When the plane of dissection is kept inferior to the SPF and then the SPF is incised too far downward to access the superficial plane, there is the risk of interrupting the superior wing (fascia to dermis attachments) (Figs. 4, 6). This may result in bottoming-out deformity, as there are no supporting structures at the fold with the implant exerting skin stretching due to weight.

Other common approaches in BA include the IMF and transaxillary approaches.

As for IMF lowering, pocket dissection using the transaxillary approach is similar to that of the periareolar approach as the inferior pole is dissected craniocaudally. Besides the blunt techniques where a precise dissection is virtually not possible, when an endoscopic technique is used, we believe that similar concepts of the periareolar approach can be applied.

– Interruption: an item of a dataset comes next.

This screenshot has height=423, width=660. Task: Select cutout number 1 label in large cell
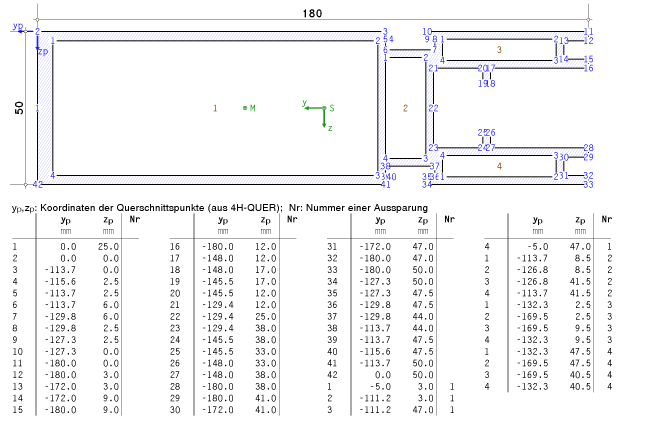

When an inframammary approach is used, the inferior pole dissection is carried caudo-cranially being opposite to the periareolar or transaxillary approach. As described by many authors performing the IMF approach, the incision is usually designed based on implant dimension planned to be inserted to have the scar along the new IMF. Excluding cases in which there is no need to lower the IMF, in all other cases the incision is below the existing IMF. Based on our observation, if the initial dissection is performed in a suprafascial plane (above SPF) and the subpectoral plane is entered around 1 cm above the PM inferior margin, both inferior and superior wings are not violated. However, if the initial dissection is above the rectus abdominis muscle fascia but below the SPF, we believe that there would be a higher risk of bottoming-out and/or double-bubble deformities. We applaud comments and reports on this matter from authors with extensive experience on the inframammary approach, according to the IMF anatomical insights we provided.

Conclusion

Bottoming-out and double-bubble deformities are two distinct lower pole implant malposition problems related to an incorrect pocket dissection in the inferior pole. Breast tuberosity, use of larger implants and soft tissue flaccidity in the lower pole may predispose patients to such complications. We provided the applied anatomical basis for a correct anatomical approach during pocket dissection at the level of the IMF, which might aid in reducing the rate of these complications. A comprehensive understanding of IMF anatomy and the key surgical maneuvers to avoid these complications must be taken into account for each route of dissection.